### Task instructions
Report how many lines in the records below hold the word "will". Add nothing to the number.
*** Begin section ***
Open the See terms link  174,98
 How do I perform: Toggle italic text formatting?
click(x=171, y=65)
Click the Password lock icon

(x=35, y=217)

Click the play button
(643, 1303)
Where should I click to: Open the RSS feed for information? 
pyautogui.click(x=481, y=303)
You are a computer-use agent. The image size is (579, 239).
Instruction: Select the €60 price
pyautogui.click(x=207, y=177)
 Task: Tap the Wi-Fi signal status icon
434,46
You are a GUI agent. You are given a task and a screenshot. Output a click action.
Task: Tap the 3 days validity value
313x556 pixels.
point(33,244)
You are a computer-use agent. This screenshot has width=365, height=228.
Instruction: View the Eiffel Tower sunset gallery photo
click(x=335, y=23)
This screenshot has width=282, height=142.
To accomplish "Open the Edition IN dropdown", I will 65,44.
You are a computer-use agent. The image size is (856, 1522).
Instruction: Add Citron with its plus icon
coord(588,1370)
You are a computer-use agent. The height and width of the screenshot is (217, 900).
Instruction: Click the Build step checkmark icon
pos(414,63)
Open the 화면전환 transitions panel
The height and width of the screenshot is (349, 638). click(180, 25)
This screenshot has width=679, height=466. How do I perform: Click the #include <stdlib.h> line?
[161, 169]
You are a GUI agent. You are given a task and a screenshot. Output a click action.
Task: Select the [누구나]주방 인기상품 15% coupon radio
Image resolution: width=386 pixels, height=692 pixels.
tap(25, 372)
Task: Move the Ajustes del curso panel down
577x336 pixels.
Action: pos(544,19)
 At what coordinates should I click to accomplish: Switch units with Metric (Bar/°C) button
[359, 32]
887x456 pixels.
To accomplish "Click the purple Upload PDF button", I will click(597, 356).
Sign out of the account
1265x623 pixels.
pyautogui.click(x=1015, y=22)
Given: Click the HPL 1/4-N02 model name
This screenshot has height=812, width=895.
*** End section ***
### Answer to this exercise
2